I’m really struggling to motivate myself at the moment, despite having a lot of reasons to get myself working.
Generally, I tend to work best when I have a stack of things to do, and I’ve got external deadlines – not that I’m a last minute worker at all! If someone else asks me to do something, I’ll knuckle down and get it done…but I know my own deadlines can be shifted, and I don’t have to explain to anyone else. So now, when I’m way ahead of where I need to be and I have a lot of work that’s a “some point” deadline…I’m finding it hard to actually get off my ass and work.
I tend to struggle with motivation anyway. I tend to see my failures more clearly than the successes (thanks, brain) and remember all the things I haven’t done. I don’t see how far I’ve come; I just see all the things I missed or didn’t do. I want to do a whole load of things, I mean to do them, and then I get home and I’m tired and I just get distracted. And I’m also struggling with future success at the moment, as it feels like everything I do right (finish a book, get published) is piling more work and more pressure on.

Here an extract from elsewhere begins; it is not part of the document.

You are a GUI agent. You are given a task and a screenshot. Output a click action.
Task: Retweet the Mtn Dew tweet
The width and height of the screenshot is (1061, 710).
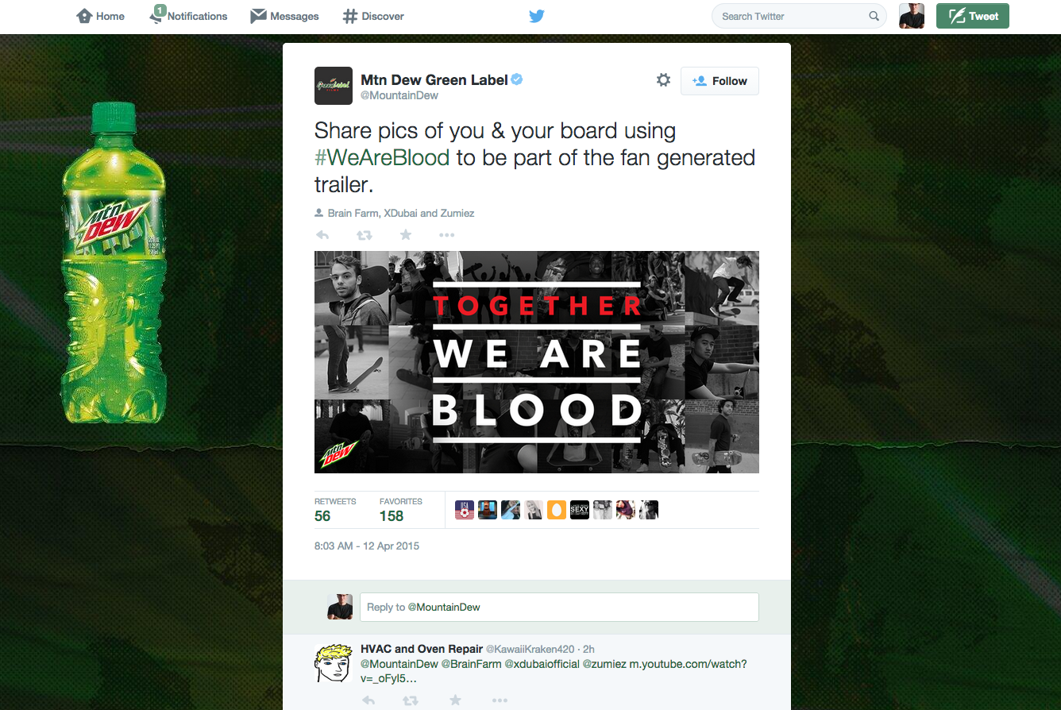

This is partly a facet of the anxiety-brain – I know a lot of people are going to be reading the above paragraph and nodding! It’s hard to convince yourself that you’re doing ok when you really feel like you’re not. It’s hard to see how far you’ve come when you’re feeling overwhelmed with how far you’ve got to go. I struggle against the “you’re not good enough” thoughts every day, and when they’re shouting that loudly, it’s really hard to add in the motivation to get that piece of work finished. (I’m not after sympathy, by the way. I deal with my brain, I know when it’s talking crap – it’s just getting it to shut up that’s the problem!)
So, a trial solution: I’m trying to think small. I’m trying to do little things each week (like #2bitTues and #1lineWeds on Twitter) and schedule them into my calendar, just so I keep myself up to date. I’m trying to do individual projects, to get myself excited about them so I’ll want to work on them rather than seeing them as a chore and another thing on the pile. I have to remind myself that I can change things, and if I’m not interested in something then I can stop working on it. I need to have the passion for my work!
So, my personal challenge for the next six months; I’m going to knuckle down. I’m going to get stuff done because I want to, and I know I can. Take that, brain!